I turned my head. “You stay out of this, Blue Scrubs. I’m trying to conduct a perfectly civilized argument with a perfectly uncivil post-office employee—”
He cleared his Bing Crosby throat. His eyes matched his scrubs, too blue to be real. “I was only going to say, it seems there’s been a mistake made here. This young lady was ahead of me in line. I apologize, Miss . . .”
“Schuyler,” I whispered.
“. . . Miss Schuyler, for being so very rude as to jump in front of you.” He stepped back from the counter and waved me in.
And then he smiled, all crinkly and Paul Newman, and I could have sworn a little sparkle flashed out from his white teeth.
“Since you put it that way,” I said.
“I do.”
I drifted past him to the counter and held out my card. “I think I have a parcel.”
“You think you have a parcel?” The clerk smirked.
Yes.
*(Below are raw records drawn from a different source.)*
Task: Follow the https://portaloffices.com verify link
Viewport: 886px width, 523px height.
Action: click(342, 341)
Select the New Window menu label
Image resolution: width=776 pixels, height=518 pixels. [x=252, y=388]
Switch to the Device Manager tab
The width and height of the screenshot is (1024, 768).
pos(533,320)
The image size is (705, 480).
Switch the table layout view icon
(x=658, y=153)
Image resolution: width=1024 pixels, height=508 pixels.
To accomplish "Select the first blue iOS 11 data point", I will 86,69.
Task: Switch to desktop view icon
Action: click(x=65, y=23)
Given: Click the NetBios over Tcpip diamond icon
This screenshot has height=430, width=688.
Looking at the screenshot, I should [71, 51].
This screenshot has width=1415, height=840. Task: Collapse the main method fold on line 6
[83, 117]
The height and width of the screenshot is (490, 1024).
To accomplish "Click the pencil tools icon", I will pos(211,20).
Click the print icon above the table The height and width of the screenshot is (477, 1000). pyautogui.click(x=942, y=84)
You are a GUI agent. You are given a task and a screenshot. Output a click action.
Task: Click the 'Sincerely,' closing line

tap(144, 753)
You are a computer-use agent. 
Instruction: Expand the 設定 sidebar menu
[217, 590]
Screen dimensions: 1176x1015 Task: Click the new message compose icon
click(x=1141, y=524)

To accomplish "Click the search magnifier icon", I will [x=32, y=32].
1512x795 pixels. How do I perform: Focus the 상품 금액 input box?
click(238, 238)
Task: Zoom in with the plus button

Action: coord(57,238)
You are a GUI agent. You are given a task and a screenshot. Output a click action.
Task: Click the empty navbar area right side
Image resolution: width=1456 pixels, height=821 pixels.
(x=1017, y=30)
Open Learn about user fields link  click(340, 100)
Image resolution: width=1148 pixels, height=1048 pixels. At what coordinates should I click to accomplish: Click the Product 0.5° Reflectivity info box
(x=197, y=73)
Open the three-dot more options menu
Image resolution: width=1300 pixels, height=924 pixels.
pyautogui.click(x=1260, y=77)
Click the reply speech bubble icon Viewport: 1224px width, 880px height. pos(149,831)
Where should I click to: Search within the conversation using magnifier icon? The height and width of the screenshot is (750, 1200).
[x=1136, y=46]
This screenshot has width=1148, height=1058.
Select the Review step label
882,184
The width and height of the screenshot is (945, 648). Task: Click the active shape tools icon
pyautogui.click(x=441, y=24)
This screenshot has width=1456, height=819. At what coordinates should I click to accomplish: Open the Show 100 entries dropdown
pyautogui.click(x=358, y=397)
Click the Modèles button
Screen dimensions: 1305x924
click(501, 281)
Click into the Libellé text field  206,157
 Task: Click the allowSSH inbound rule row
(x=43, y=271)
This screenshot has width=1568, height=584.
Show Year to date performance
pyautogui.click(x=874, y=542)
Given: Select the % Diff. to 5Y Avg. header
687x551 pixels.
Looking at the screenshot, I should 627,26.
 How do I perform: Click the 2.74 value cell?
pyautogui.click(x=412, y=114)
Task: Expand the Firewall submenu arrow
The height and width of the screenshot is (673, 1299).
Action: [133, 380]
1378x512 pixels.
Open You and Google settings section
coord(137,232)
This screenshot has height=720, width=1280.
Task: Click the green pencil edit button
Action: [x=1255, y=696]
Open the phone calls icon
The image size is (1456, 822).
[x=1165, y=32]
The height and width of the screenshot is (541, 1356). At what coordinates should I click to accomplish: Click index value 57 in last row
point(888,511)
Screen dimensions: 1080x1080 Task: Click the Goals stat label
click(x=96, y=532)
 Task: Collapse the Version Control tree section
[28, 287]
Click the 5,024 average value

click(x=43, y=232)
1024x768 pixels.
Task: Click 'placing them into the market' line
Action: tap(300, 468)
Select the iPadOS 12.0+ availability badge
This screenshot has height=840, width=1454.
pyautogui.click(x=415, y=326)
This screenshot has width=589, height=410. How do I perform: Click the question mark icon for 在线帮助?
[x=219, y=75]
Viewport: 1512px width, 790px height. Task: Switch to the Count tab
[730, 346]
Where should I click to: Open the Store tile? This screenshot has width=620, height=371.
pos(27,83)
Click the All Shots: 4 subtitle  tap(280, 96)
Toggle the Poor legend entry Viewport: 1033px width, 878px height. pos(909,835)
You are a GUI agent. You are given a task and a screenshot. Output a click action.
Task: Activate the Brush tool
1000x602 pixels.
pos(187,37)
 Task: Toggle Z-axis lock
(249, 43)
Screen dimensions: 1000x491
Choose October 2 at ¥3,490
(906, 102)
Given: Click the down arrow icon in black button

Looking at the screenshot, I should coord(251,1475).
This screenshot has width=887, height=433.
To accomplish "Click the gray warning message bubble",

Smirked. At me.
Well! I shook the card at his post-office smirk, nice and sassy. “That’s Miss Vivian Schuyler on Christopher Street. Make it snappy.”
“Make it snappy, please,” said Blue Scrubs.
“Please. With whipped cream and a cherry,” I said.
The clerk snatched the card and stalked to the back.
My hero cleared his throat.
“My name isn’t Blue Scrubs, by the way,” he said. “It’s Paul.”
“Paul?” I tested the word on my tongue to make sure I’d really heard it. “You don’t say.”
“Is that a problem?
I liked the way his eyebrows lifted. I liked his eyebrows, a few shades darker than his hair, slashing sturdily above his eyes, ever so blue. “No, no. Actually, it suits you.” Smile, Vivian. I held out my hand. “Vivian Schuyler.”
“Of Christopher Street.” He took my hand and sort of held it there, no shaking allowed.
“Oh, you heard that?”
“Lady, the whole building heard that,” said the clerk, returning to the counter. Well. He might have been the clerk. From my vantage, it seemed as if an enormous brown box had sprouted legs and arms and learned to walk, a square-bellied Mr. Potato Head.
“Great guns,” I said. “Is that for me?”
“No, it’s for the Queen of Sheba.” The parcel landed before me with enough heft to rattle all the little silver COUNTER CLOSED signs for miles around. “Sign here.”
“Just how am I supposed to get this box back to my apartment?”
“Your problem, lady. Sign.”
I maneuvered my hand around Big Bertha and signed the slip of paper. “Do you have one of those little hand trucks for me?”
“Oh, yeah, lady. And a basket of fruit to welcome home the new arrival. Now get this thing off my counter, will you?”